_AIM OF THE EXERCISE:_ An exact restatement of the data below, with the pictures removed, is the required answer.

━━━ DATA EXCERPTS

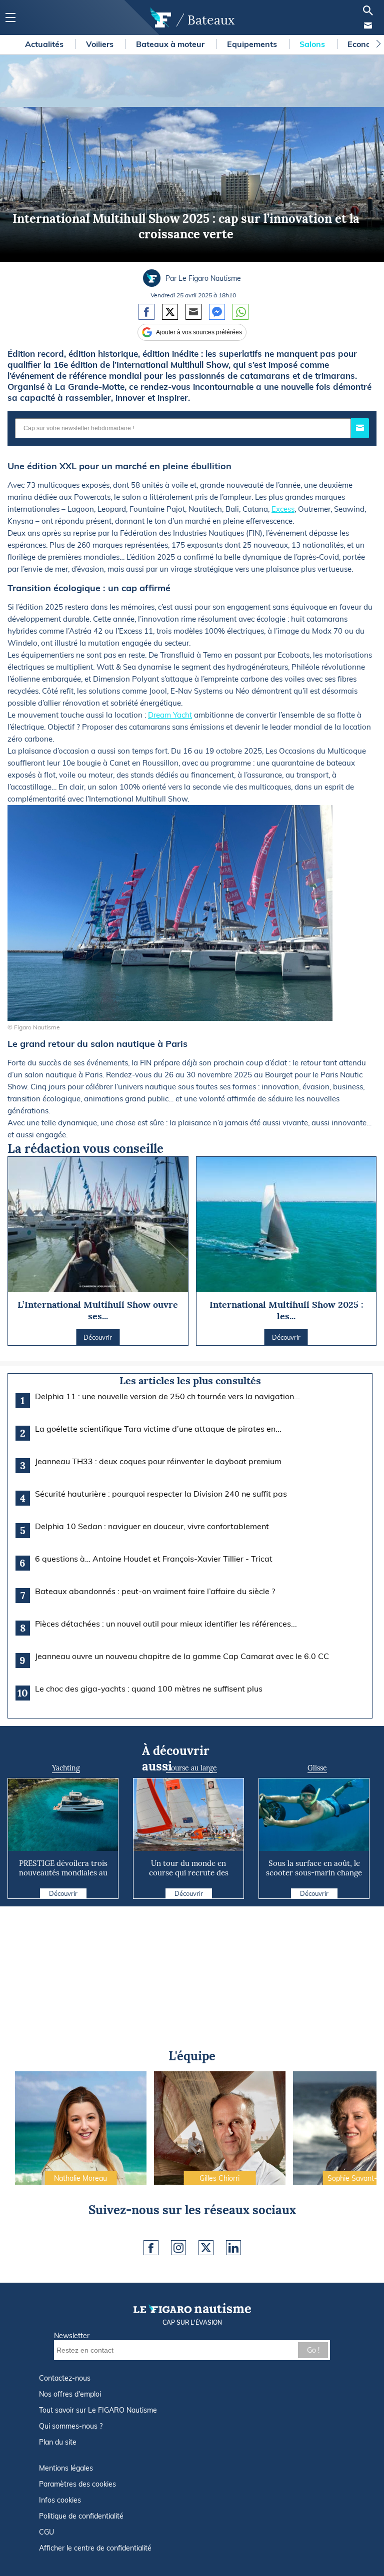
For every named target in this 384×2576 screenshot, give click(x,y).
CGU (46, 2532)
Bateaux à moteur (171, 44)
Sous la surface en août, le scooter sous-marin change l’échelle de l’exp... (314, 1872)
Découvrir (63, 1893)
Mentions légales (66, 2468)
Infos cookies (60, 2500)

━━━━━━

_OUTPUT OF THE EXERCISE:_
For every named target in this 384×2576 screenshot, give click(x,y).
CGU (46, 2532)
Bateaux à moteur (171, 44)
Sous la surface en août, le scooter sous-marin change l’échelle de l’exp... (314, 1872)
Découvrir (63, 1893)
Mentions légales (66, 2468)
Infos cookies (60, 2500)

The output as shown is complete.